While peacekeeping experts’ interest in U.N. observer missions is partly a reaction to the flaws of big blue helmet operations, there is a geopolitical element at play, too. The “one-dimensional” missions date back to the Cold War. There have been U.N. observers in the Middle East since the 1940s. The first peacekeepers deployed to Cyprus in 1964. With the U.N. Security Council potentially headed back into a Cold War-esque configuration following Russia’s invasion of Ukraine, it is natural to look back to the previous era of East-West confrontation for ideas about how missions may evolve. For Novosseloff, smaller U.N. operations may be “more prominent again as we enter a new period of great power rivalry and turbulence.”
Indeed, although it is still very much a matter of long-range conjecture, it is not inconceivable that some sort of U.N., OSCE or other observer mission may one day deploy in Ukraine. A cease-fire or political settlement between Russia and Ukraine appears very far away today.

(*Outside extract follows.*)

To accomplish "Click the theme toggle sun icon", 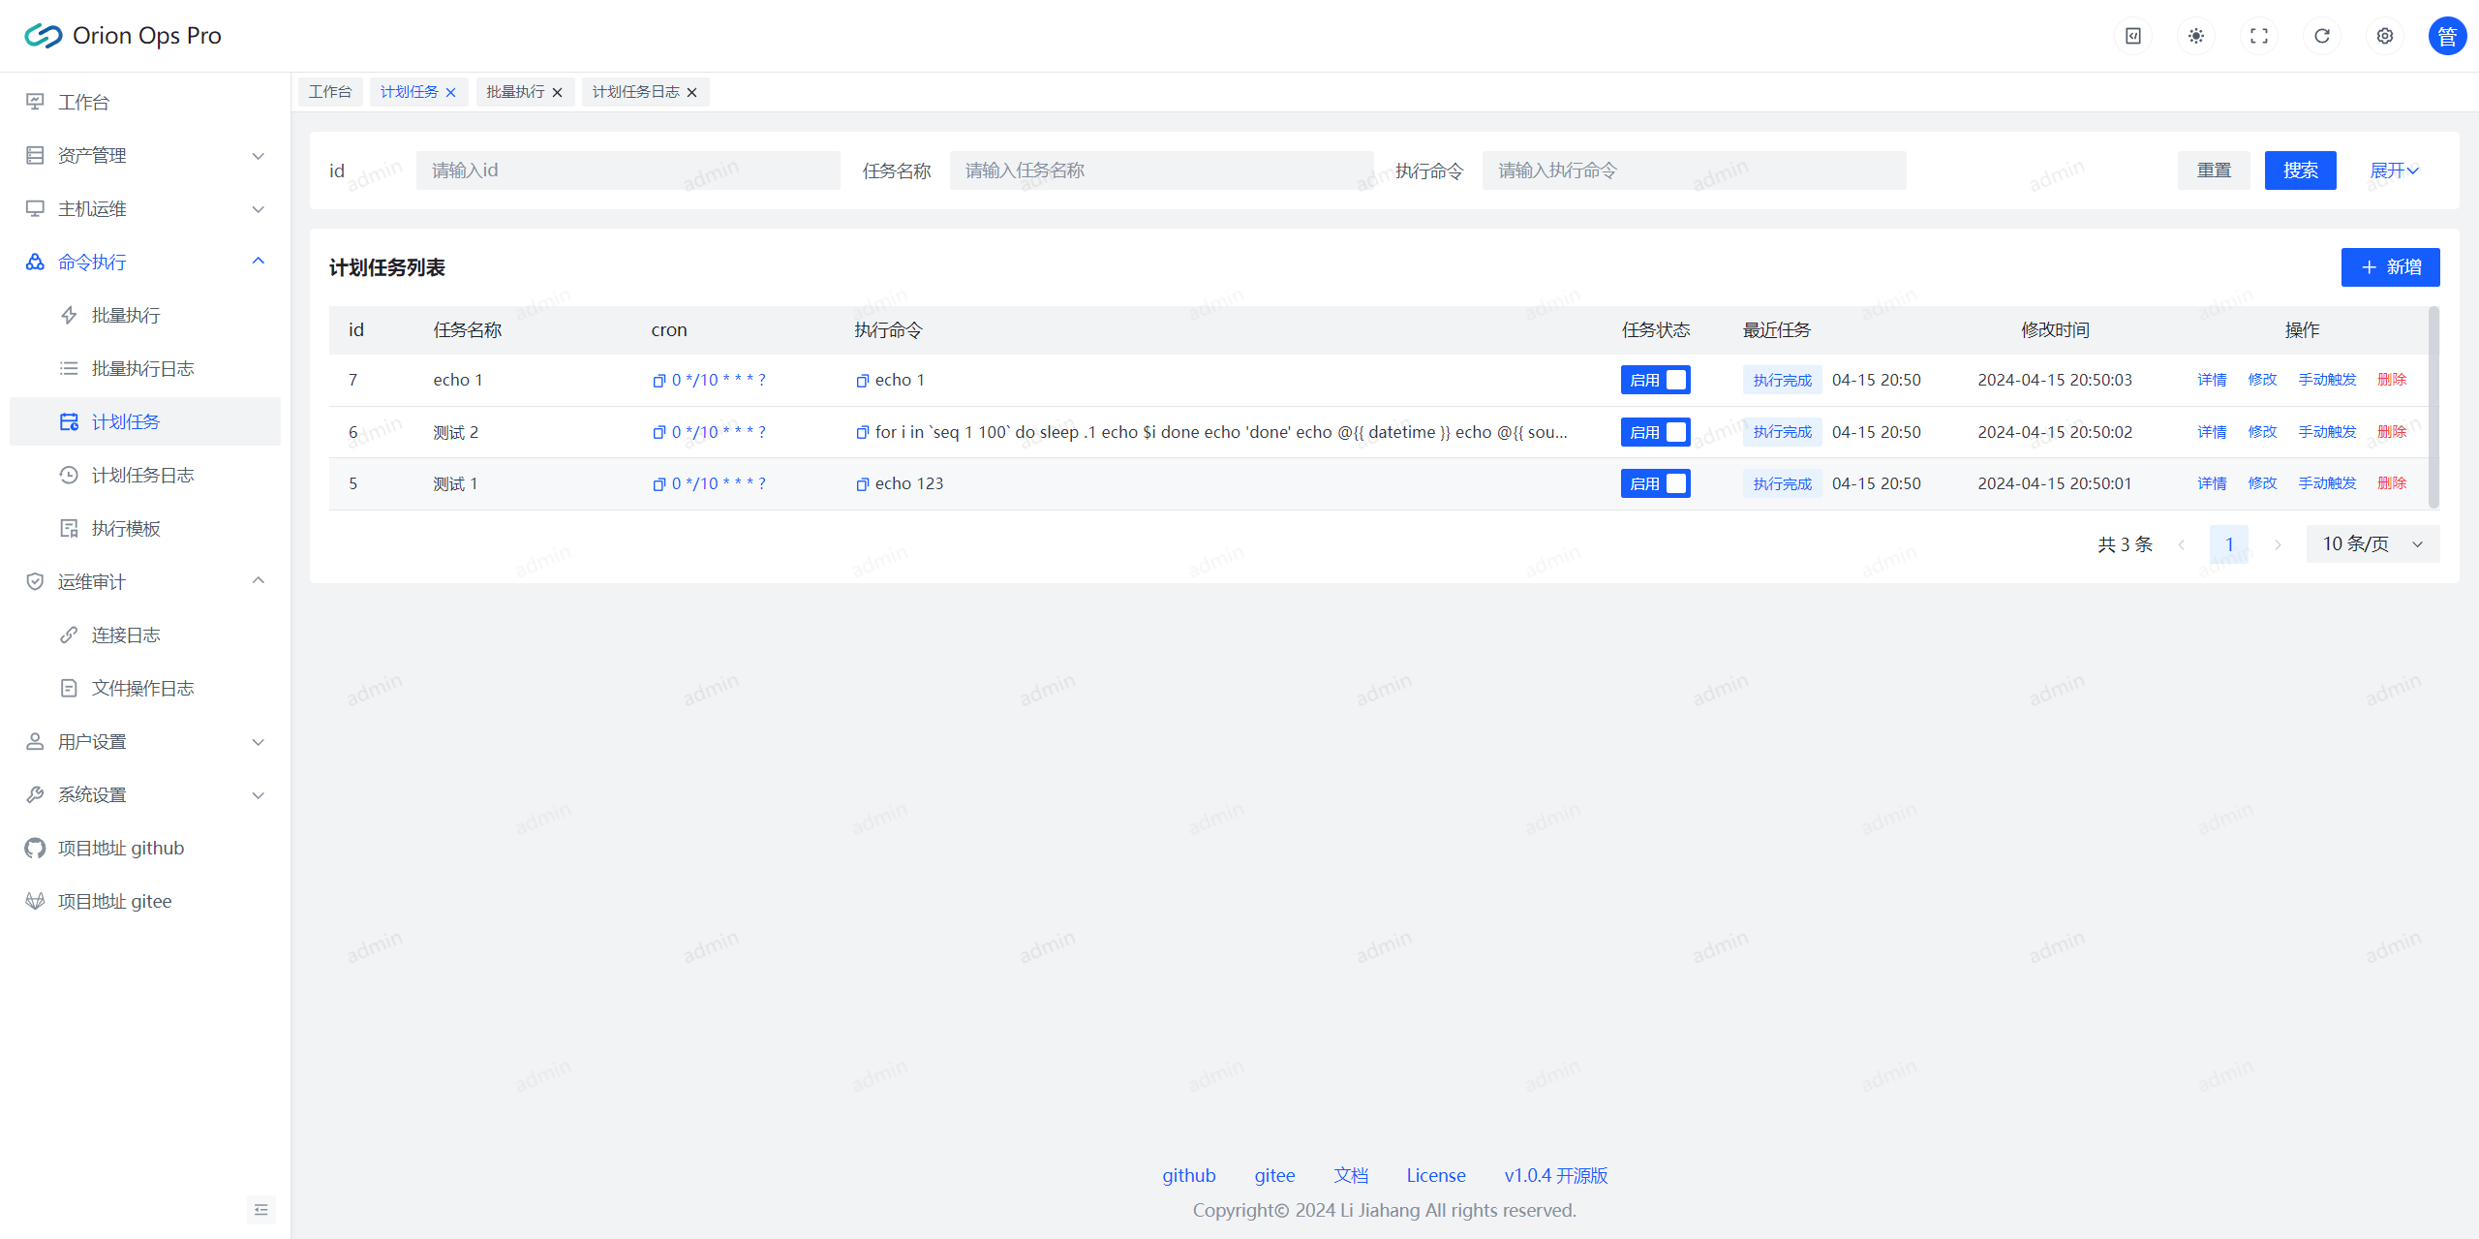I will (2195, 36).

But as I noted in March
, “it is possible to consider a scenario in which Kyiv and Moscow strike some sort of tentative bargain and need help to make it stick.” That might potentially mean deploying an international mission to monitor both sides’ actions and mediate small disputes.
With the U.N. Security Council potentially headed back into a Cold War-esque configuration, it is natural to look back to that previous era for ideas about how U.N. peacekeeping missions may evolve.
As I noted in a recent paper for Cambridge University’s Ukraine Peace Settlement Project
, it is “almost impossible to envisage” Russia and Ukraine agreeing a large-scale blue helmet mission to end the war. It would also be extremely hard to find any countries capable and willing to send many troops for such a risky endeavor. It is slightly more plausible to imagine all parties agreeing to a lightweight observer mission to facilitate an end to hostilities. Such a mission could help pass messages between Russian and Ukrainian military commanders, verify that both sides implement the terms of their agreement to end the fighting and potentially help humanitarian workers get aid to civilians. It is hard to get beyond such generic lists of tasks without knowing more about the circumstances in which the war might eventually end, but U.N. officials and concerned diplomats would do well to read up now on how observer missions can work, so they are prepared to act if and when the time comes to do so.
Looking beyond Russia and Ukraine, it is certainly possible that we will see more lightweight observer missions in future, but we should be wary of relying too literally on Cold War models for how they operate. Even existing observer missions such as those chronicled by Novosseloff are likely to evolve in new directions as new technologies enable them to undertake their mandates in different ways.
Dorn and Myers note, for example, that U.N. observers in the Middle East could benefit from a “technological upgrade,” such as using more drones and radar to monitor incidents around them. The OSCE made good use of drones
in Ukraine before this year’s crisis. At U.N. headquarters, officials are studying how they can use other techniques, such as data mining on social media
, to get a better understanding of public attitudes to political crises and conflicts.
So, while peace observation missions may be an enduring part of the U.N.’s repertoire of crisis management options, the techniques and tools they use will change over time. The evolution of peacekeeping is an unpredictable business. Ten or 20 years ago, as bigger blue helmet operations took up the U.N.’s attention, its “legacy” missions from the Cold War were seen as being of marginal importance. Now they suddenly look relevant again. But being relevant does not necessarily mean they cannot be improved. As always, the U.N. will have to adapt its missions to new crises—and the global environment in which they emerge.